I was wondering, if I scrape one site every few seconds, Is DNS caching something to set up to avoid a lot of DNS lookup or is done automatically?
Practical example: I have a script that every few seconds check a marketplace for new products. Let’s say marketplace domain is martketpalce.com. To convert that domain to an IP, it is sent a DNS lookup to a DNS server. To avoid sending a DNS lookup every time I scrape martketpalce.com, should I do something in particular or not?
Thank you
1
The short answer is: yes.
I drafted a couple versions of this answer, but there is a single underlying reason:
You should control your scrapper’s network behavior, in order to ensure consistent and reliable loading. Without implementing this, the proper operation of the scraping sessions will fall apart in the real world.

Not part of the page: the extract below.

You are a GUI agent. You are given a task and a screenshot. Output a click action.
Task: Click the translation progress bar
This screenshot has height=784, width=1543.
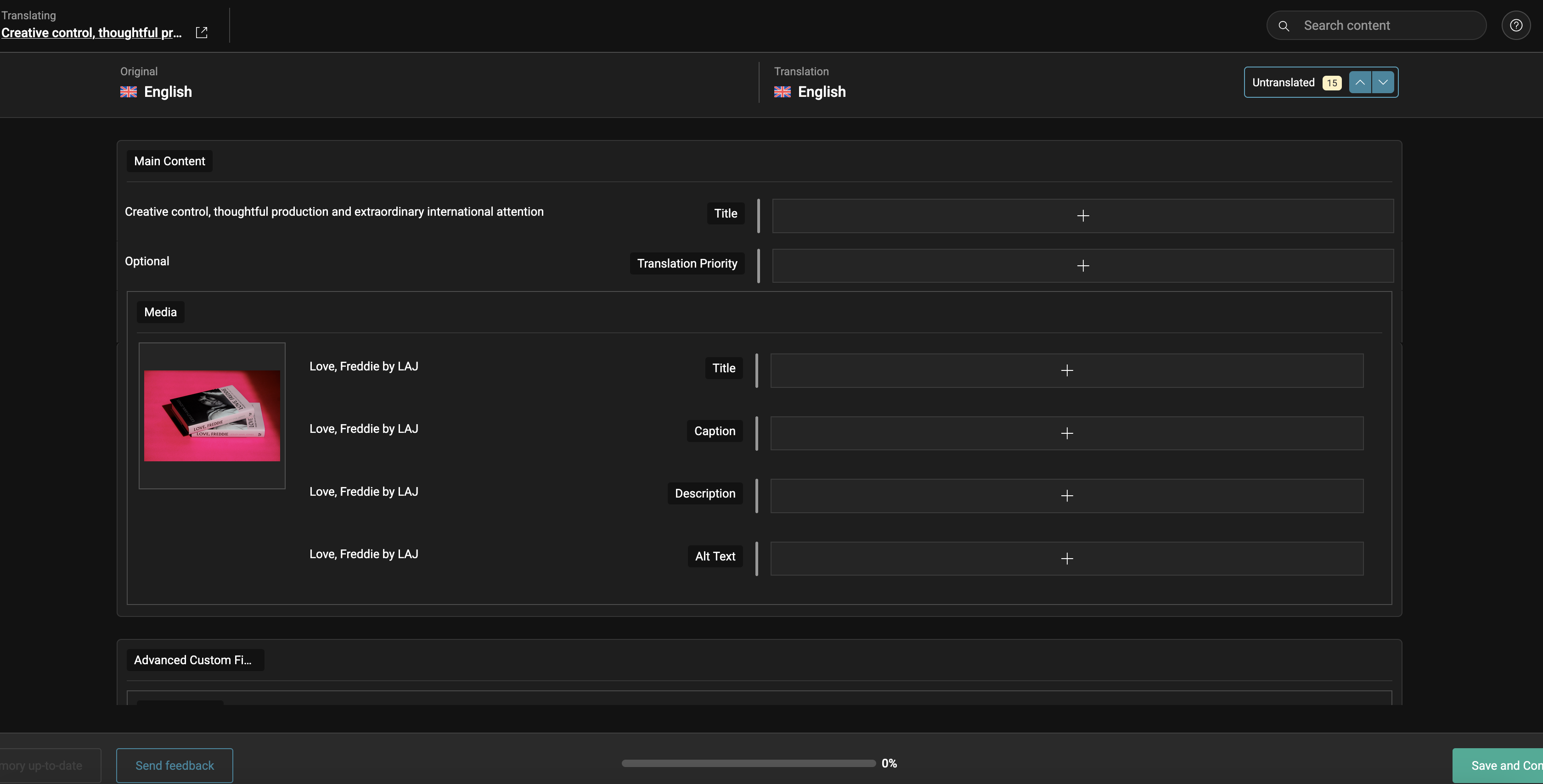click(748, 763)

A brief but incomplete list:
- Your utility (if you call
curl
orwget
) might cache (or worse, might not). - Your OS might have undocumented settings or middleware (
nscd
anyone?) - You might have (or have not) local caching DNS on different systems. Ask Microsoft for a detailed and full history of their Windows DNS caching.
- You might have different DNS configs if you move the tool from system to system.
- You might have various “transparent” proxy or load balancing.
- Your library might cache DNS, but have varied performance depending on load, or pooling limits, or poor error handling, etc.
- You have something equally irritating that I haven’t mentioned yet.